For the west it is not national security or national interests in those terms that counts, its self-interest. Rachel Alexander of the Intellectual Conservative website proclaimed in a recent television interview that, “the US has every right to protect its self-interests.” That same sentiment rolls out of the Project for a New American Empire. Neo-con Bill Kristol told Jim Wallis, editor-in-chief of Sojourners, “In the run-up to the war with Iraq, Kristol told me that Europe was now unfit to lead because it was “corrupted by secularism,” as was the developing world, which was “corrupted by poverty.” Only the United States could provide the “moral framework” to govern a new world order, according to Kristol, who recently and candidly wrote, “Well, what is wrong with dominance, in the service of sound principles and high ideals?” This simply means ‘sound principles,’ from the neo-liberal theory that everything worldly is free market based in which only a few elite control. The developing world is ‘corrupted by poverty,’ as a result of the US supporting tyrants. ‘High ideals,’ in reference to Europe’s corrupt secularism, fits nicely with the Zionist Christianity sector Kristol belongs to in Washington, along with many of the neo-cons of the former Bush administration. If any nation state, or any individual accepts these views, which is an Imperial Decree, then no nation state or individual can have any interests of their own.

Supporting the concept of stability in the region and making such comments as “Hosni Mubarak is a personal friend of ours (Hillary Clinton),” and “Mubarak is not a dictator (Joe Biden),” shows the dream of the Middle East eventually accepting the west’s values is bankrupt. Support for brutal dictators (supported with petro dollars) is not uncommon for the US in search of stability ensuring the free flow of Big Oil and the survival of multinational corporations, leaving social stability to the brutality of the dictators within the chosen state.

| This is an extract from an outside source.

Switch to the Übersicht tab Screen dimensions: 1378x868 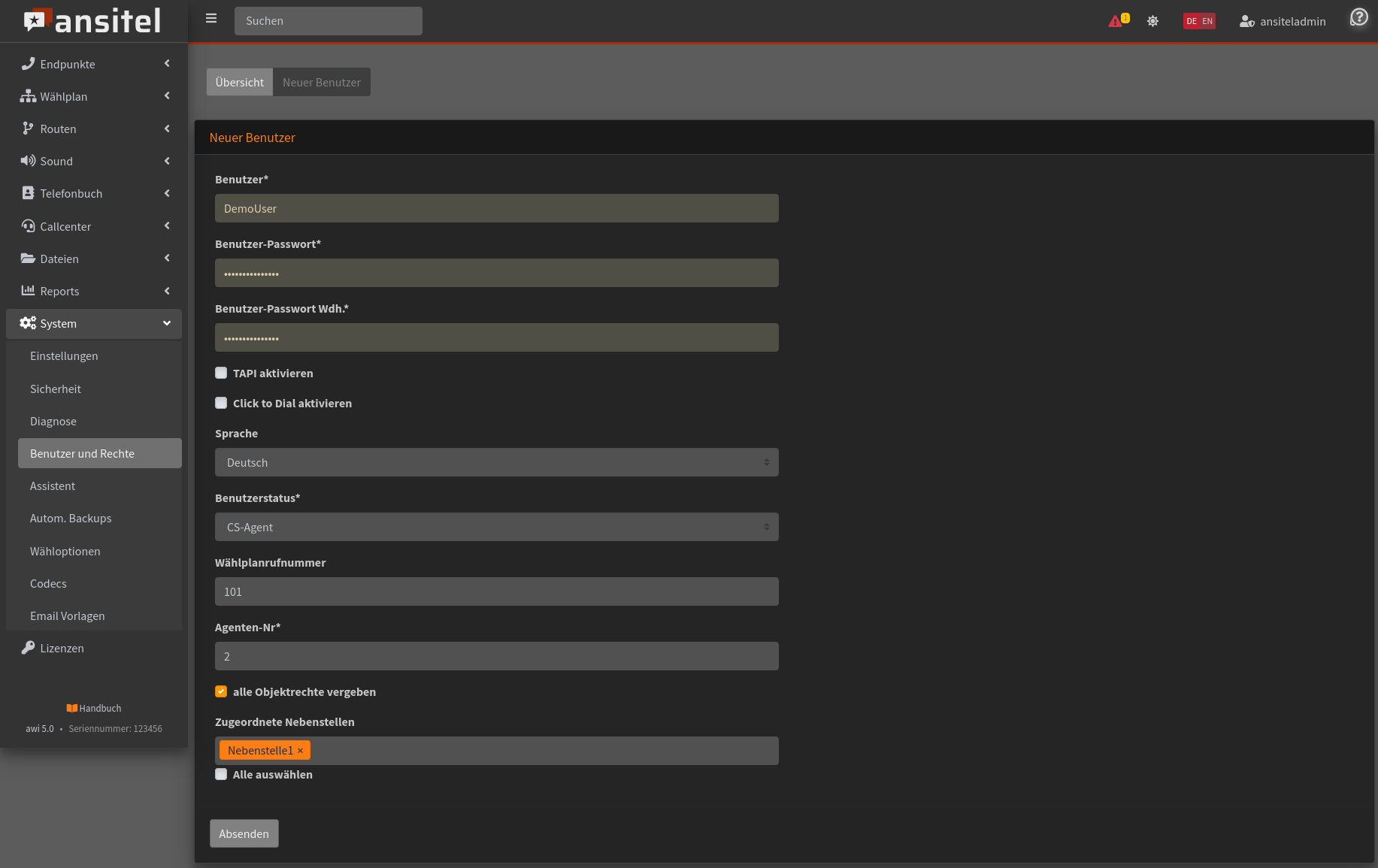(x=239, y=82)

The solution to these century old problems may have found an answer in a new generation rising up around the globe. Current world leader’s had better take notice before it’s too late and western civilization takes a turn for the worse. The result of the transitions being touted in North Africa and the Middle East is yet to be seen. It is clear however, they want no outside interference. If neo-con technocrats infiltrate the transition and puppets are brought to power again, or worse, it falls into the hands of radical Islamic clerics it will become a disaster like none ever seen before.

The West is going to have to play its cards just right to ensure justice is accomplished for all. If it does not change in favor of the state citizenry the revolutions will continue, the power struggles will cause unlimited civil unrest, the war on terrorism will expand the 21st century permanent war. We can’t win in the Middle East if we can’t see the enemy.

Harley J. Collison is a media and political analyst.